Gartner has decided to offer a second show in the fall in FL. This is definitely the even to be at if you want to talk with customers, hear client / prospect challenges, and meet the vendors. Most of the vendors are here with one noticeable exception - Intalio.
I will work on longer items around some specific topics of discussion, but here were my key takeaways from Day Two (while acknowledging that I am skipping the last section to blog and relax).
- Gartner will be coming out with their BPMS updated magic quadrant soon. They have put 5 companies on the watch list - webmethods, EMC, Cordys, Microsoft, and SAP.
- DST is currently the market leader for BPMS based on market share.
- The drivers of BPMS adoption are - companies have completed other value efforts and focusing on business process, SOA, web 2.0, Six Sigma / Lean / Kaizen, and BPM extending the life of their current applications while waiting for SOA.
- The inhibitors of BPMS adoption are - culture, resource shortage, and forecasted (but not existent today) disillusionment with the space.
- BPMS CAGR for 2006-2011 is forecasted at 23.8%.
- No single vendor can meet all your needs.
- BPM is core to a process based ecosystem. (Similar to point from Day One about creating a linkage between internal and external processes.)
- An enjoyable key note by Gartner VP & Fellow Daryl Plummer who has excellent stage presence. He talked about SOA (Services Oriented Architecture) and tried to make all of us business people understand without boring the technologists. (Gartner says 40% of the audience here is business.)
- Business describes what their job is. Programmers describe what their systems do. A process model closes the gap.
- A service in your life today includes phone, water, electricity, Google, etc. A "service" in your architecture is similar in that is an always on connection to one of your backend applications which can be "called" at anytime to perform a function. (My business interpretation of what I heard.)
- Talk about event driven service (e.g., the phone rings (event) which triggers me to lift it up and access a service) versus BPM driven service (e.g., after x step call this service to get data).
- Lots of talk about options being custom developed application versus BPMS. Some talk about BPM best-of-breed and putting together a virtual BPMS.
- American Home Shield talked about using BPM to help them double in size and to capture and drive compliance with best practices.

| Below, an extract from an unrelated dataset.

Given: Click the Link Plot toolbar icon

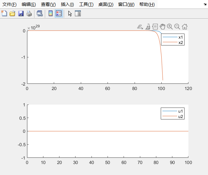Looking at the screenshot, I should pos(40,13).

- Symetra Financial talked about eliminating paper processes to improve customer service with less errors and shorter cycle time. He talked about the change of address process requiring someone to pull a paper file, make the changes, capture the before and after screen images, and then return the file. (Oh my gosh! That is almost as bad as a person I met once whose job was to take letters of the printer, fold them, grab an envelope off another printer, and seal the envelope...he did this 8 hours a day.)
- Symetra had huge results - 20% increase in productivity per underwriter, 30% increase in productivity per case manager, increased job satisfaction, processing time reduced by 4 days, 67% more volume without increasing staff, increased compliance, and reduced training time by using foolproof processes.
- Symetra had some good lessons learned / CSFs - work with a pilot team which for them was newer employees that weren't stuck in the old process, advertise to the users about the benefits (e.g., "No more papercuts"), talk to lots of vendor references, and do a proof-of-concept.
- SanDisk talked about their implementation focused on A/P. Their PO processes were too manual making authorization enforcement difficult and international paper approval processes ridiculous (e.g., paper "evaporation").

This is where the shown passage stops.